→ **Task objective**: Render the data from the line with "Task: Open the AI assistant sidebar icon" through the line with "click(x=524, y=150)" as a JSON list of strings, one string per line, with blank lines skipped. Leave the pictures out.

◇ ◇ ◇

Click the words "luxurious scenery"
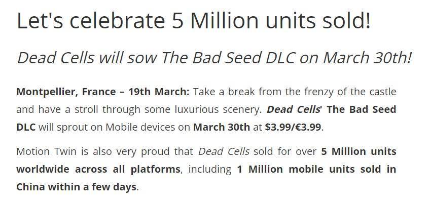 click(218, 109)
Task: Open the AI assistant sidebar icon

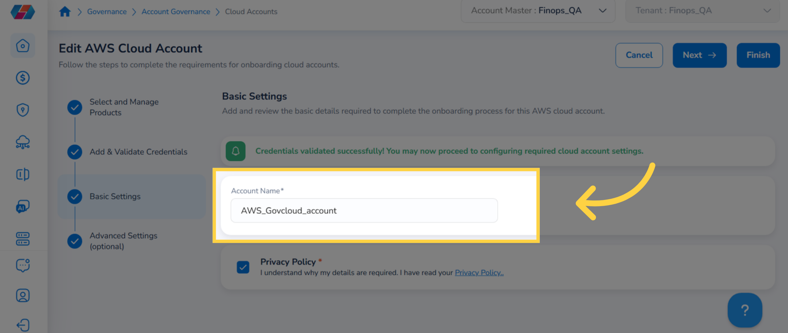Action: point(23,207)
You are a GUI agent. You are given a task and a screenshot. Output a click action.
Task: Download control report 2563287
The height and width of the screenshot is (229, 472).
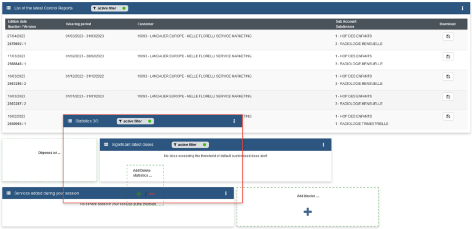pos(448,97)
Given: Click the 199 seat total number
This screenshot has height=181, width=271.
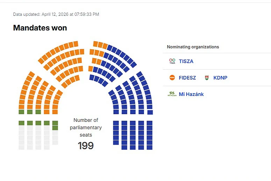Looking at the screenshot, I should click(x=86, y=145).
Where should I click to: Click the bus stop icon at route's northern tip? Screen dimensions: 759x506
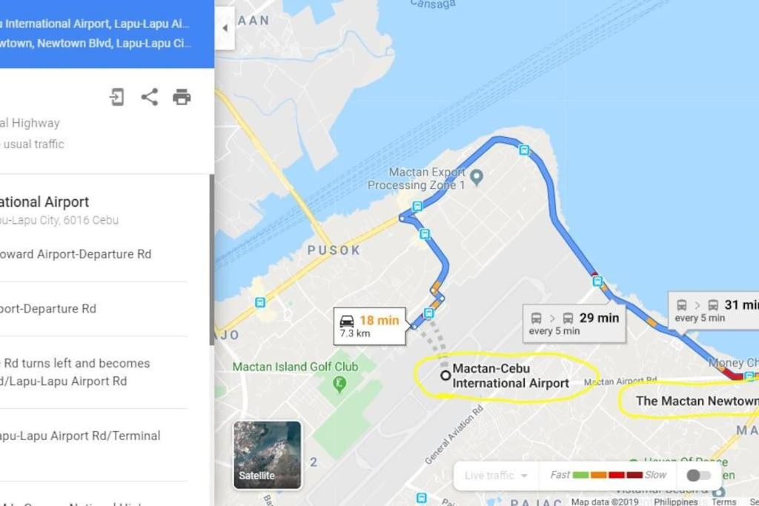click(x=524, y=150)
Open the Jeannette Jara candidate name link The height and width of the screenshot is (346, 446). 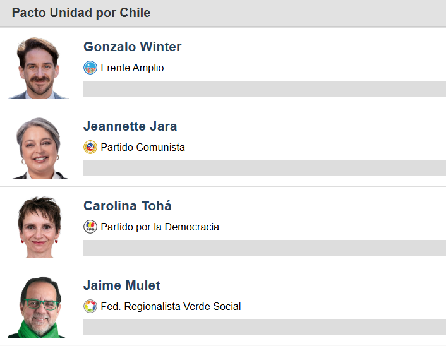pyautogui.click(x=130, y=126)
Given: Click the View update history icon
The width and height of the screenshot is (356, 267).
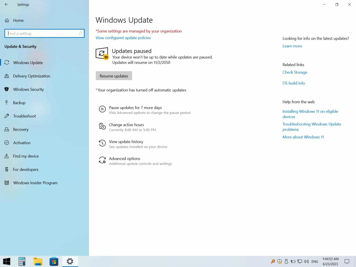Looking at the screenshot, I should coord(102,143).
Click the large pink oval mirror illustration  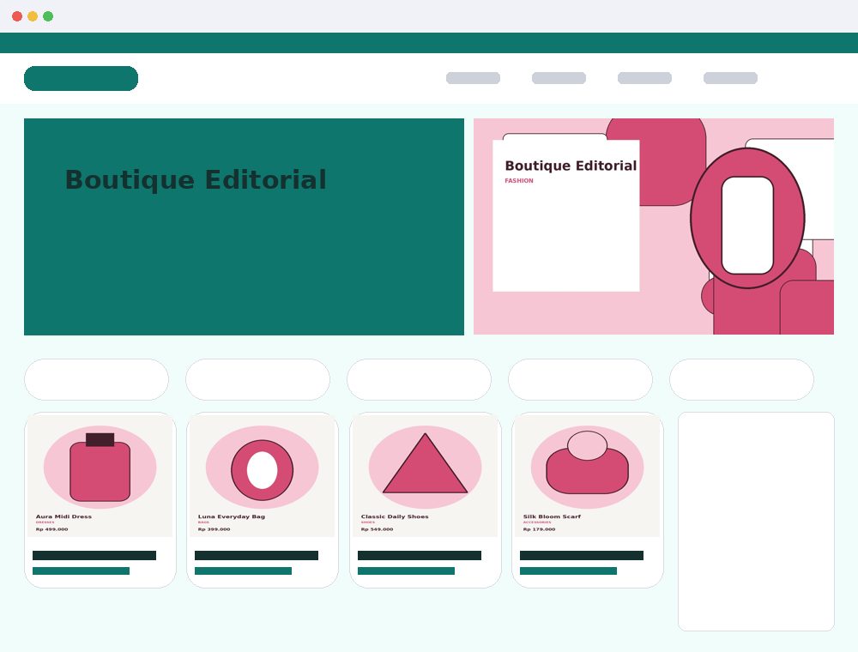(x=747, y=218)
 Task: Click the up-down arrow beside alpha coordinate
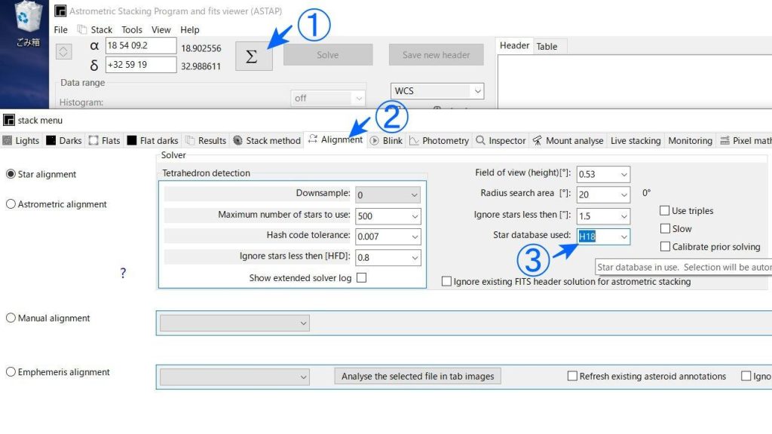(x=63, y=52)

◇ ◇ ◇

→ **Exercise result**:
[
  "Task: Open the AI assistant sidebar icon",
  "Action: point(23,207)",
  "You are a GUI agent. You are given a task and a screenshot. Output a click action.",
  "Task: Download control report 2563287",
  "The height and width of the screenshot is (229, 472).",
  "pos(448,97)",
  "Given: Click the 199 seat total number",
  "This screenshot has height=181, width=271.",
  "Looking at the screenshot, I should click(x=86, y=145).",
  "Where should I click to: Click the bus stop icon at route's northern tip? Screen dimensions: 759x506",
  "click(x=524, y=150)"
]